Kathryn, we have loved music from as far back as I can remember. Playing the piano (not well) was wonderful growing up. I loved being alone and playing with passion as I admired and enjoyed beauty of the music. I believe as we evolve into a truly global society living on a single precious planet, music and art can speak to and for all of us in a way that words alone cannot. Music and art can unite different cultures and know no borders. I am sometimes kidded about my love of country music, but the best of country music tells a story about humanity that speaks to my soul.
Kris Kristofferson’s “Sunday Morning Coming Down” is so expressive. My sense is that life hasn’t always been easy for Kris Kristofferson. Even being a member of Phi Beta Kappa and a Rhodes Scholar didn’t insulate him from life’s trials. The words to “Sunday Morning Coming Down” are so poignant and real to me. He captures the feeling of aloneness in a way that is difficult to describe.
The world expressed in John Lennon’s “Imagine” is so eloquent. He describes a world where people are not concerned with heaven or hell or a next life, but are living fully for today. He continues on to imagine a world where we recognize we are all people living on a single planet with nothing (country boundaries, religion) to kill or die for, living life in peace. To be able to express these thoughts through music resonates for so many and brings me hope for all of us.
I so relate to first verse in Brandi Carlisle’s “The Story”. To realize everyone has a story to their life and how little we know about each other. I wonder if we were able to know everyone’s complete story whether we would ever be comfortable standing in judgement. I realize we must have rules and courts for the behaviors of people not in compliance with our laws. However, we must insist/require our legal system be as close to perfection as humanly possible.

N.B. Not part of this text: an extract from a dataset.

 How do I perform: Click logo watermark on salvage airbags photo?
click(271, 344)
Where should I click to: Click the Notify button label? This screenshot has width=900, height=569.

There is also music where I don’t understand the words, but the music itself speaks to me. Leonard Cohen’s “Hallelujah” is a wonderful example. The words don’t matter to me. I cannot imagine what it was like to actually be in Canada for k.d. lang’s performance of Leonard Cohen’s “Hallelujah” in Winnipeg, Canada. Lang says of “Hallelujah” “To me it is the struggle between having human desire and searching for spiritual wisdom. It’s being caught between those two places.” That’s good enough for me. To hear k.d. lang perform “Hallelujah” (even vicariously through You Tube) is simply music at its highest level to me.